Project_3

Selected Country: Cameroon

I chose to work with Cameroon because it’s the same country that i used in project 2 where we used demographic and housing data to predict wealth outcomes. Cameroon is a relatively large country in Central Africa and it is home to approximately 25.88 million people. Below is a population density map of Cameroon and it shows that most of the population is situated in the northern half of the country. Interestingly not a lot of people like to live on the coast. About 20% of the land is used for agriculture and 41% of the land is covered by forests. Most of this forest land is located in the southern part of the country which explains why the population is concentrated in the northern half of the country.

pop_map

Below is a map of Cameroon and it’s primary administrative regions.

primary

I also decided to focus on the region Adamaoua since my computer didn’t want to hand over any extra RAM. Below is a plot of the region as well as its subdivisions.

adamaoua

Linear Regression

Plot showing predicted population sums

popsums

Plot showing difference between real population sums and the predicted values (MAE plot). From this graph we can see that the model tends to overpredict population values for city areas, most noticeably for the city of Ngaoundere. For easy interpretation < 0 is an overprediction (yellow areas on the map) and > 0 is an underprediction. Strangely enough the model tended to underpredict which is represented by the dark green.

diffsums

Below is a 3D plot of the difference between real population sums and the predicted values. Anywhere you see a hole on this plot is where the model overpredicted. Once again we see the most variation in the city areas.

Random Forest

The most important variable according to this model is sum.ntl.

impvar

Below is a plot of the model error as it decreases with the addition of more trees.

error

Plot showing predicted population sums

pops

Plot showing difference between real population sums and the predicted values. (MAE plot) diffs

Below is a 3D plot of the difference between real population sums and the predicted values of the random forest model. Anywhere you see a hole on this plot is where the model overpredicted and anywhere you see a mountain means the model underpredicted population values.

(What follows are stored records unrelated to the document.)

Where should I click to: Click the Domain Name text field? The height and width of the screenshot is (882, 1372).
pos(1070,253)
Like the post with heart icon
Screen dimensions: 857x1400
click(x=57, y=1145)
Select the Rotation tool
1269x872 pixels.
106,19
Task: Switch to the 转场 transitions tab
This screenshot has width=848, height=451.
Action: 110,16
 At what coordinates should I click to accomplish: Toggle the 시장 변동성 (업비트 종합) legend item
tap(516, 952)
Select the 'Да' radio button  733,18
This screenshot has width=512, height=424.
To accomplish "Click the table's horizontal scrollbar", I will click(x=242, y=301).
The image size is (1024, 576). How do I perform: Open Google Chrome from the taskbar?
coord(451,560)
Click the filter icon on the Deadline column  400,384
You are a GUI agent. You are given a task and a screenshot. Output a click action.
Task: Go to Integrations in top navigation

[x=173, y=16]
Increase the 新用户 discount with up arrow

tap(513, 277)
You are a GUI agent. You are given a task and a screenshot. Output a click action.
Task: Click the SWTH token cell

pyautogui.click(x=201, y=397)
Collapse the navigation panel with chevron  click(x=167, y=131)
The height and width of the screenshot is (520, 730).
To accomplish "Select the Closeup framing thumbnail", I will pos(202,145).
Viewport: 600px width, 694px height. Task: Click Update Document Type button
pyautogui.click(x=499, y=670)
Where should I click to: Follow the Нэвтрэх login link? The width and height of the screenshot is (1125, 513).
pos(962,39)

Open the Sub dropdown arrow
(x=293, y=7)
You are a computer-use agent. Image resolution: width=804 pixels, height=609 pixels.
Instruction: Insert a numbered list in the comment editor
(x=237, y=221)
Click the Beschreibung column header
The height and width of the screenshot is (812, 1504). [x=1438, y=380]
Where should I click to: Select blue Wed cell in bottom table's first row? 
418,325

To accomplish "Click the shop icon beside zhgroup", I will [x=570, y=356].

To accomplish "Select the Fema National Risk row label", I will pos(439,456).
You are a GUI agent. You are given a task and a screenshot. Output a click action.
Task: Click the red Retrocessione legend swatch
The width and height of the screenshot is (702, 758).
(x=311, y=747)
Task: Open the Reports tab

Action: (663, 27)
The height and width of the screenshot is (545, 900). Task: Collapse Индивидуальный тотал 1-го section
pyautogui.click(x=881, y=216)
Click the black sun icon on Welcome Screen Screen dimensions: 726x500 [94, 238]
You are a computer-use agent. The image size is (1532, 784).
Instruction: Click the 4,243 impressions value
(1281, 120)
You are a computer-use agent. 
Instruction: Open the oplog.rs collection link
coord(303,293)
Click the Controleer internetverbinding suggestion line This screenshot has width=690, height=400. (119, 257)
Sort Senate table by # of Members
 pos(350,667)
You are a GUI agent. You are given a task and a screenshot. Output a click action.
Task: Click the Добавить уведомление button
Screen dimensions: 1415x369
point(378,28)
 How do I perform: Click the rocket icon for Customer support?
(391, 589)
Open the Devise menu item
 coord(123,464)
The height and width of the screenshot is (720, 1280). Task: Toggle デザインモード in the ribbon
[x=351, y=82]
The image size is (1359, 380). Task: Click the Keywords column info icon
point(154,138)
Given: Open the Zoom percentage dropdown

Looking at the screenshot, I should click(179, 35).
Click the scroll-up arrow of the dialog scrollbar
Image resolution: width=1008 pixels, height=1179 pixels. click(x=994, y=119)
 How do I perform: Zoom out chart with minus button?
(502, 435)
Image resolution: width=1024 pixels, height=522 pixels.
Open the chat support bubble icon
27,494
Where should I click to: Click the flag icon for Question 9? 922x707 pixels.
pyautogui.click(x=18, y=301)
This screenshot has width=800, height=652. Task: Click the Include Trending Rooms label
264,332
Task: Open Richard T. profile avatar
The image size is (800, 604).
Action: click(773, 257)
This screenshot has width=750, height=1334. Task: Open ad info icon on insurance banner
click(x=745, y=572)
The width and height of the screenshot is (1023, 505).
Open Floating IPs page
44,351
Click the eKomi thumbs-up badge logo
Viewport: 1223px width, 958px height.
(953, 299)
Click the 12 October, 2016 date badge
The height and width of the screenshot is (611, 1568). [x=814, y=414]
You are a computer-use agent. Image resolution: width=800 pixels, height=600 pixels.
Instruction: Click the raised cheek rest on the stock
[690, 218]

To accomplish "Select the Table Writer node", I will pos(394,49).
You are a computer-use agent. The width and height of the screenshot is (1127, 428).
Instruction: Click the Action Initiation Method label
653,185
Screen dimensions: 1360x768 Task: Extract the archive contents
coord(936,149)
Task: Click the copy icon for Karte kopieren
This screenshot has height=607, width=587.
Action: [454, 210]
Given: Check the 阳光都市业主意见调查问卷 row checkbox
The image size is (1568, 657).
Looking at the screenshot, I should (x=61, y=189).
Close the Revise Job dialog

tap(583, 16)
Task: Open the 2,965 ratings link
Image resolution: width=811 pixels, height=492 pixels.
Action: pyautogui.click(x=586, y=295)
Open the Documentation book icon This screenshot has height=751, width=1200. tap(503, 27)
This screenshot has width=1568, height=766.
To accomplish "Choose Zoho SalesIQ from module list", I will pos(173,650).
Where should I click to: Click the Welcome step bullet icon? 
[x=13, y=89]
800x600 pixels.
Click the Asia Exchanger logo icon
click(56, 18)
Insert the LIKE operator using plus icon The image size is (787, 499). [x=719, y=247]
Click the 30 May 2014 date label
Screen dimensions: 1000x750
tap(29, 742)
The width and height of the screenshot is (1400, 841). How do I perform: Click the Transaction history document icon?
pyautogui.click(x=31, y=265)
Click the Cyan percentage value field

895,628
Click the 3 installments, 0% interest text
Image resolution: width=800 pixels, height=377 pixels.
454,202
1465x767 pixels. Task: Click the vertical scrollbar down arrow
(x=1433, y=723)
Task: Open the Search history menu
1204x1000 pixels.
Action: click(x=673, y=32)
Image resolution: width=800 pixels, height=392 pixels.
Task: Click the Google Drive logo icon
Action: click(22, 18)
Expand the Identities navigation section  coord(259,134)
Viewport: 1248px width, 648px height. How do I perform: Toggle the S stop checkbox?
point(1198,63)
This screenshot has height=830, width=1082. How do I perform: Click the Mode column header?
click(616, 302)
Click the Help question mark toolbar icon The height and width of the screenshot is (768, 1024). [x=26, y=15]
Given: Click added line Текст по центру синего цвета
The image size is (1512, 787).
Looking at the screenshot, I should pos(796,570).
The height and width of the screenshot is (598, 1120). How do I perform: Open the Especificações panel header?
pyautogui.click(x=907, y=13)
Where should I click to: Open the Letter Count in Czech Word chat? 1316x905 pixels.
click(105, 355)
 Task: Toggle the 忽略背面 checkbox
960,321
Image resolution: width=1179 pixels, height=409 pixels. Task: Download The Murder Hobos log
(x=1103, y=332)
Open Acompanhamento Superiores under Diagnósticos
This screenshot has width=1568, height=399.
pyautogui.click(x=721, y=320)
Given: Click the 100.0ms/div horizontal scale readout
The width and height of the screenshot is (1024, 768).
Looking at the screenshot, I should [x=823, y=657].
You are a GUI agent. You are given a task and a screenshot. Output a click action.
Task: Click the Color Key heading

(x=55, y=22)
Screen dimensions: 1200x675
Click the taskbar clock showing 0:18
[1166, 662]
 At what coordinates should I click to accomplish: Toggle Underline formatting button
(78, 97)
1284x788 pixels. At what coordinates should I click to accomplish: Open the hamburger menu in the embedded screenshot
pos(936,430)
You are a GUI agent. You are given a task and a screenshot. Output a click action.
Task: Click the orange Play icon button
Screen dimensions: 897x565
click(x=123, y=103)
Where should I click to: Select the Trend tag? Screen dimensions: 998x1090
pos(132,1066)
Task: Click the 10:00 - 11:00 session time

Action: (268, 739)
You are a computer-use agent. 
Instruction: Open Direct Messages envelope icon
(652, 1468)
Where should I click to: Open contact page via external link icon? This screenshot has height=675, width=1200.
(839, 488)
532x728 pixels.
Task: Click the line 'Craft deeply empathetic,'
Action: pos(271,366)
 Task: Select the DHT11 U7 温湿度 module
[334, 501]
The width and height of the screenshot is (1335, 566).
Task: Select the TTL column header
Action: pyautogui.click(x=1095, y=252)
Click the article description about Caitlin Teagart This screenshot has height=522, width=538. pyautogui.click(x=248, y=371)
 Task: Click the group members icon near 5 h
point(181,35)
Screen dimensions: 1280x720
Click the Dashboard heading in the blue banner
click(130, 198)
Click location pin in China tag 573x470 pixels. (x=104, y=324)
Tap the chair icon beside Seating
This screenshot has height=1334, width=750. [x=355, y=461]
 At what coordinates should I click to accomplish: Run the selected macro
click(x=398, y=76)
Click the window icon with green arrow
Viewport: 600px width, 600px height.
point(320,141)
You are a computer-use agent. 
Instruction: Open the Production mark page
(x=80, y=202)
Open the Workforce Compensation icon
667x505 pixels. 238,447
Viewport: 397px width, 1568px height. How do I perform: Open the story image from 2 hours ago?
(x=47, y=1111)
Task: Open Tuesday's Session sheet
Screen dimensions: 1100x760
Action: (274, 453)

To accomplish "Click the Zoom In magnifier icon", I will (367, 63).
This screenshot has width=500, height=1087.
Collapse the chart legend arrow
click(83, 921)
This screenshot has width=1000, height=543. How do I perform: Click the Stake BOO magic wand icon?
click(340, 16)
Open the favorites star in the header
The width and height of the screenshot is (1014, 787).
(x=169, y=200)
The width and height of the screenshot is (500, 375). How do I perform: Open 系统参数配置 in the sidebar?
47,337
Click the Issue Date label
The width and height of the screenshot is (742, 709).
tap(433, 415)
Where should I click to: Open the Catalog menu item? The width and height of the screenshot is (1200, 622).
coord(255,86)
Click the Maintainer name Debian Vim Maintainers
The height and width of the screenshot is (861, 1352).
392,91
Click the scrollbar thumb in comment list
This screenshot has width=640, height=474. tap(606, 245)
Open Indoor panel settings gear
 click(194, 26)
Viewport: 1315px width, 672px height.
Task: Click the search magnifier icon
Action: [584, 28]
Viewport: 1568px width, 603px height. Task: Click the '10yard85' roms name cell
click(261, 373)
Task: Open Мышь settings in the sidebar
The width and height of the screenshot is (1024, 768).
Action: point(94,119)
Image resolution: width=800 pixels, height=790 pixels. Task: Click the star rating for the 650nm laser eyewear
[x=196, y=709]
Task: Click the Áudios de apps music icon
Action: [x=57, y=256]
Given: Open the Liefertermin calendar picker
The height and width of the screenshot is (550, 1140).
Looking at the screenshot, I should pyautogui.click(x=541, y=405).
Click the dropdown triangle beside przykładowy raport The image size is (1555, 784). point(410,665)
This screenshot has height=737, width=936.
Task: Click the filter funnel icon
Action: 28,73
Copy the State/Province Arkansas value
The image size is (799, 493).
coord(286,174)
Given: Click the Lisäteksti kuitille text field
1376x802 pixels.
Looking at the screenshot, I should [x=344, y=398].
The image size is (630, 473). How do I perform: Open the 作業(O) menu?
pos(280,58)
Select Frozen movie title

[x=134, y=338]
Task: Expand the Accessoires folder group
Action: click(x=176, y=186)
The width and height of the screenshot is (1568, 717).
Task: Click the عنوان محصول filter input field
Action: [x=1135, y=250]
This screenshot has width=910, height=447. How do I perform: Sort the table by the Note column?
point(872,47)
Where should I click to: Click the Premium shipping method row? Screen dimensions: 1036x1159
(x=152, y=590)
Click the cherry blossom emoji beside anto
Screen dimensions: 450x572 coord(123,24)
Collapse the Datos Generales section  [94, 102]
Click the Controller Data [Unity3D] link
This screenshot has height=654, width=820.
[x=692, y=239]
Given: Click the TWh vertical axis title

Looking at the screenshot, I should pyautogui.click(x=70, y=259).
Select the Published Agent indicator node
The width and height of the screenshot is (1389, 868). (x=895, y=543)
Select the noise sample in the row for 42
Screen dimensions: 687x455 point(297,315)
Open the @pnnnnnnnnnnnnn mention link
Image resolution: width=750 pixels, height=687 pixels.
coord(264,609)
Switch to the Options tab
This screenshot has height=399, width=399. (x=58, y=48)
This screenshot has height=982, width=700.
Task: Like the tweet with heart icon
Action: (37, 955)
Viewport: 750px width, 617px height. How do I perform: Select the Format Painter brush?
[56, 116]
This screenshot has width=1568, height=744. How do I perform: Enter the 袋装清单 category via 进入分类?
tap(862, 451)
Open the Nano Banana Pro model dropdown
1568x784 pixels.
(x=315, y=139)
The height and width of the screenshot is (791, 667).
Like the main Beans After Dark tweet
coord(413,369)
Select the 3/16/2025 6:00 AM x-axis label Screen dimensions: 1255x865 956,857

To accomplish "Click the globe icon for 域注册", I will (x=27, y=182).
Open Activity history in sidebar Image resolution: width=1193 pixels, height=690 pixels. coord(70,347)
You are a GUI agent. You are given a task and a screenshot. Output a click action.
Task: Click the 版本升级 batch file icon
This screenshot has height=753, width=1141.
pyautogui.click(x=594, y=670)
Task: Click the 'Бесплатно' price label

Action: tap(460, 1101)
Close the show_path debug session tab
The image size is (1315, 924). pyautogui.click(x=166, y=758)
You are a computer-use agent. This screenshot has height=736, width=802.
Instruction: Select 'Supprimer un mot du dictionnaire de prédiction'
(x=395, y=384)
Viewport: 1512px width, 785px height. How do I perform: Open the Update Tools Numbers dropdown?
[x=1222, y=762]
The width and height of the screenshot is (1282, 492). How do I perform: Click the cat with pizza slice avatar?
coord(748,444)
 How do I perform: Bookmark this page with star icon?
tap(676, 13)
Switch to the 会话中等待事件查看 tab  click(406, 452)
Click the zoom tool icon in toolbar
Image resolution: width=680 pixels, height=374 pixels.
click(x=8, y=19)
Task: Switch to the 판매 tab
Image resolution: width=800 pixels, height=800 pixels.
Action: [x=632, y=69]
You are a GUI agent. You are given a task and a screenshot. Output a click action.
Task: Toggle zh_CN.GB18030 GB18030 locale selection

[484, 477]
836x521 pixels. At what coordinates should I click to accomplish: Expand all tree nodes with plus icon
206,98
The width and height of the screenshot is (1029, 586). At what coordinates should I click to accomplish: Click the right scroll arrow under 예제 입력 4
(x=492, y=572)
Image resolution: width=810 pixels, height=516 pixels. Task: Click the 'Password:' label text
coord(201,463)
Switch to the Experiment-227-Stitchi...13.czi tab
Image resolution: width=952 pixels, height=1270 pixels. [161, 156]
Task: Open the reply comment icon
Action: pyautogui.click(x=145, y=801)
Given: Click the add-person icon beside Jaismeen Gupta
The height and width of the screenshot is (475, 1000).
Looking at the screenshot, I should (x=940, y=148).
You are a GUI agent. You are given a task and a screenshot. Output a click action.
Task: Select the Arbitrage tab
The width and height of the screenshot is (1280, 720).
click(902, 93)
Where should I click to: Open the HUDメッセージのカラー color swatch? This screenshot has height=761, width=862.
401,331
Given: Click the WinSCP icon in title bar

Both the LR model and the RF model tended to underpredict however, in areas like large cities the models tended to overpredict. Given that the most important variable is night time light and cities generally tend to have more lights on average than other areas this may explain why the model tended to overpredict for these areas. To improve this I think we could add special weights to the values for city areas to help with the overpredictions.

Based on the plots I would say that the RF model had the lower error but only slightly.